INFORMATION SHOWN: Begin

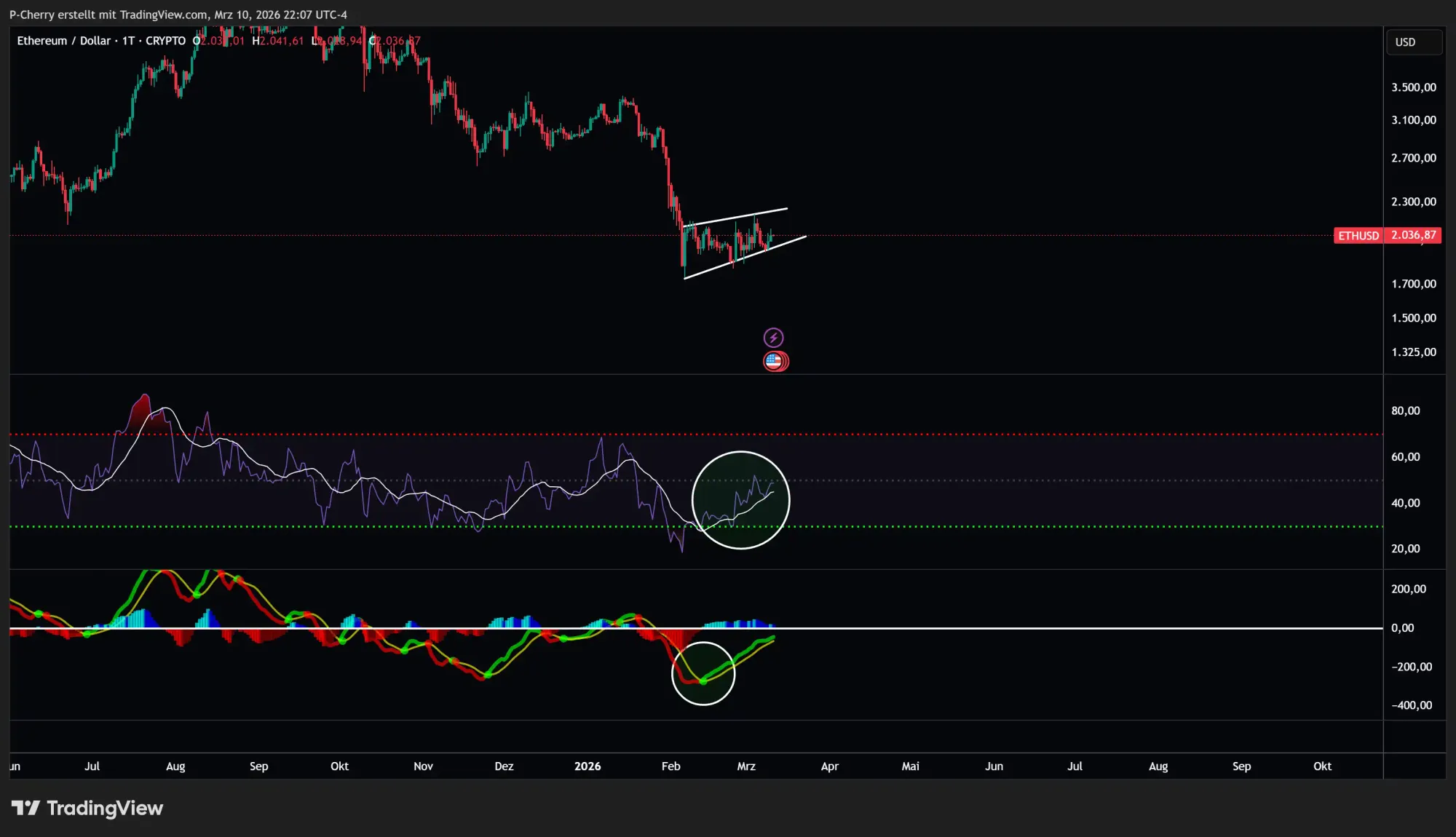Click the 2.300,00 level on the price scale
1456x837 pixels.
point(1412,202)
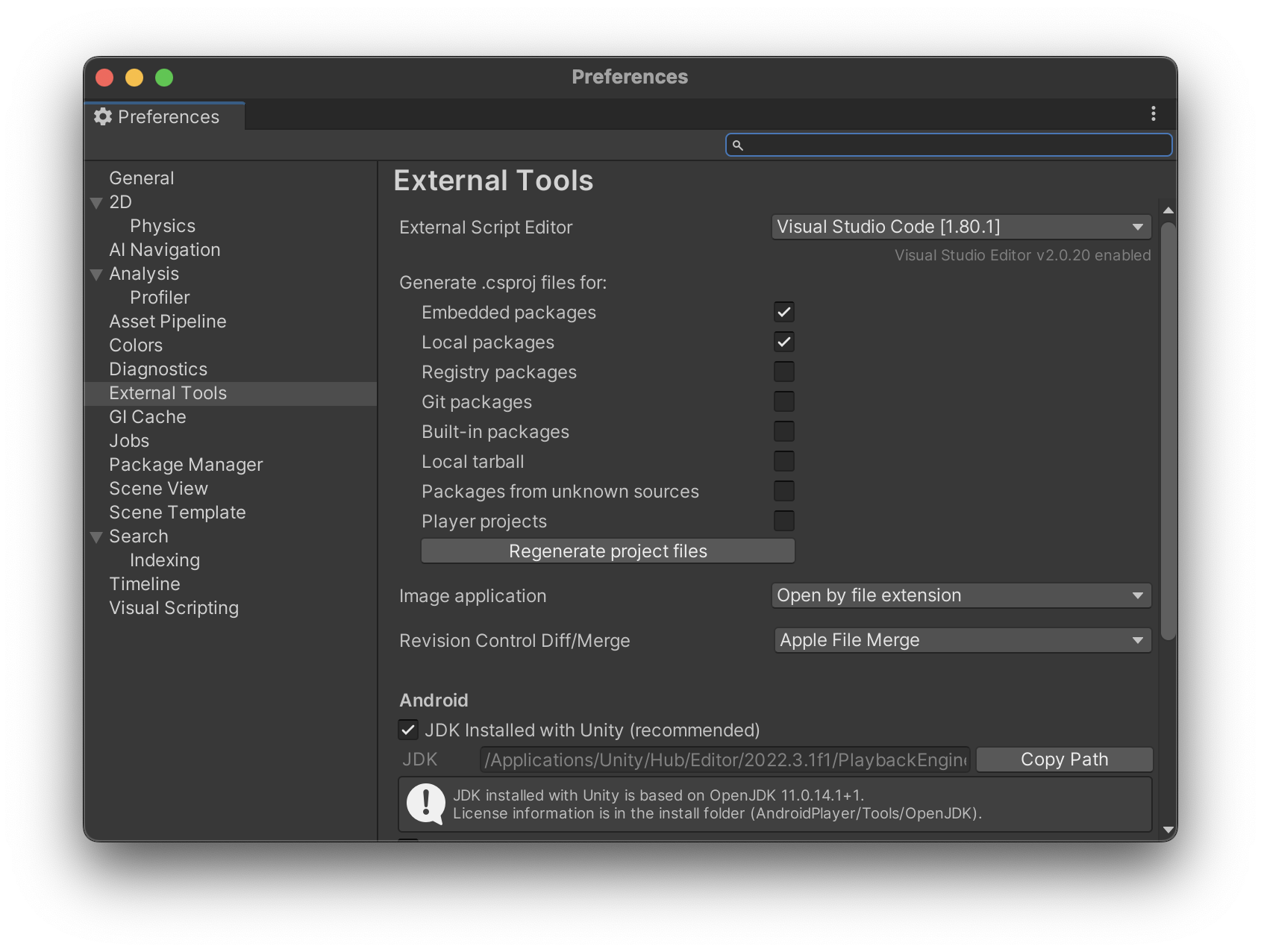Change the Revision Control Diff/Merge tool
1261x952 pixels.
click(961, 639)
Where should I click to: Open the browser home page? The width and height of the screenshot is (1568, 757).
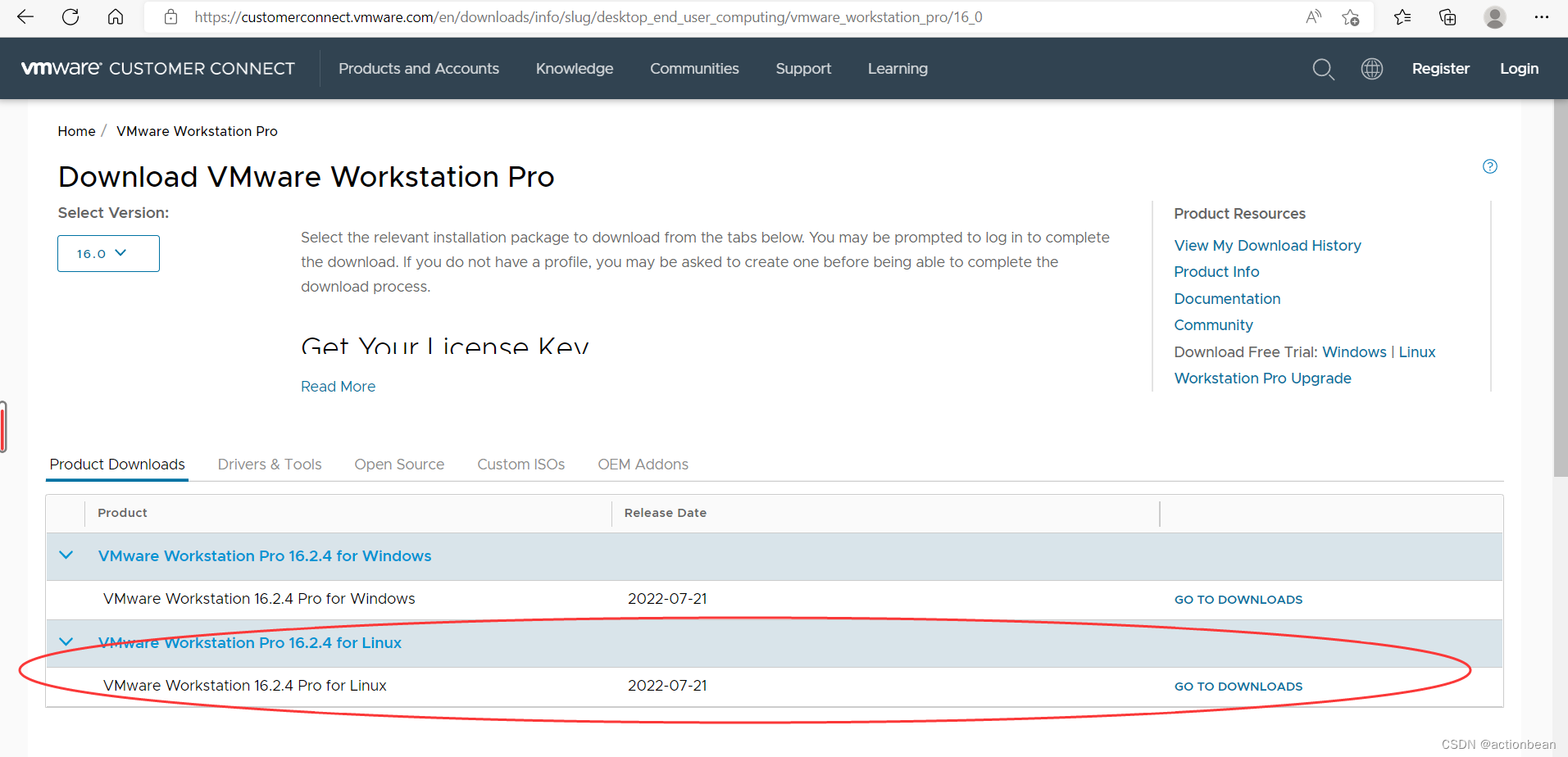[115, 16]
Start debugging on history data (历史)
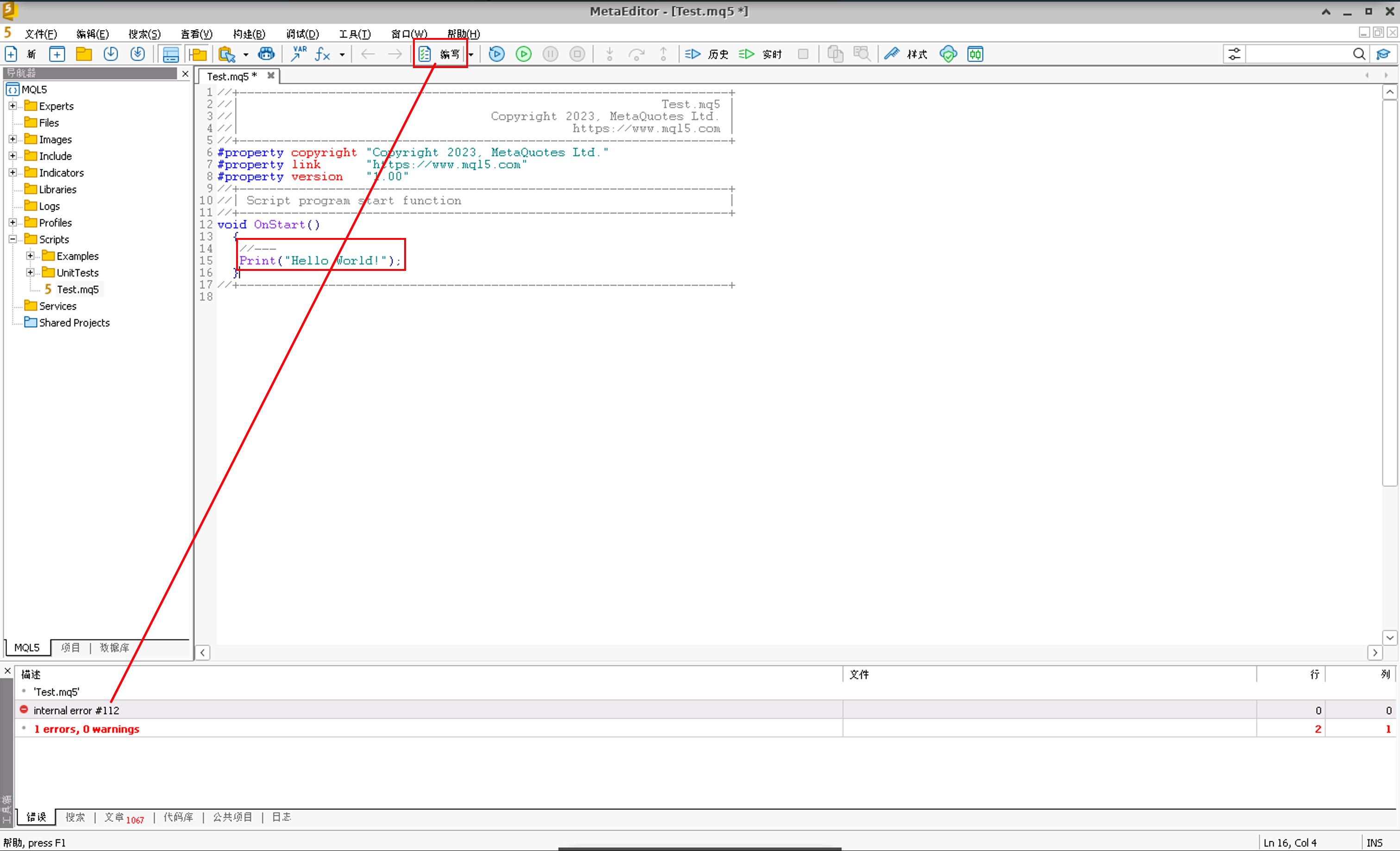Image resolution: width=1400 pixels, height=851 pixels. coord(706,54)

INFORMATION SHOWN: End

Word for word, retype the lines from the one that contains "Where should I" through the final line of the data, both ends included, excluding pictures.

Where should I click to: Open the browser home page? The width and height of the screenshot is (1568, 757).
[115, 16]
Start debugging on history data (历史)
Image resolution: width=1400 pixels, height=851 pixels. coord(706,54)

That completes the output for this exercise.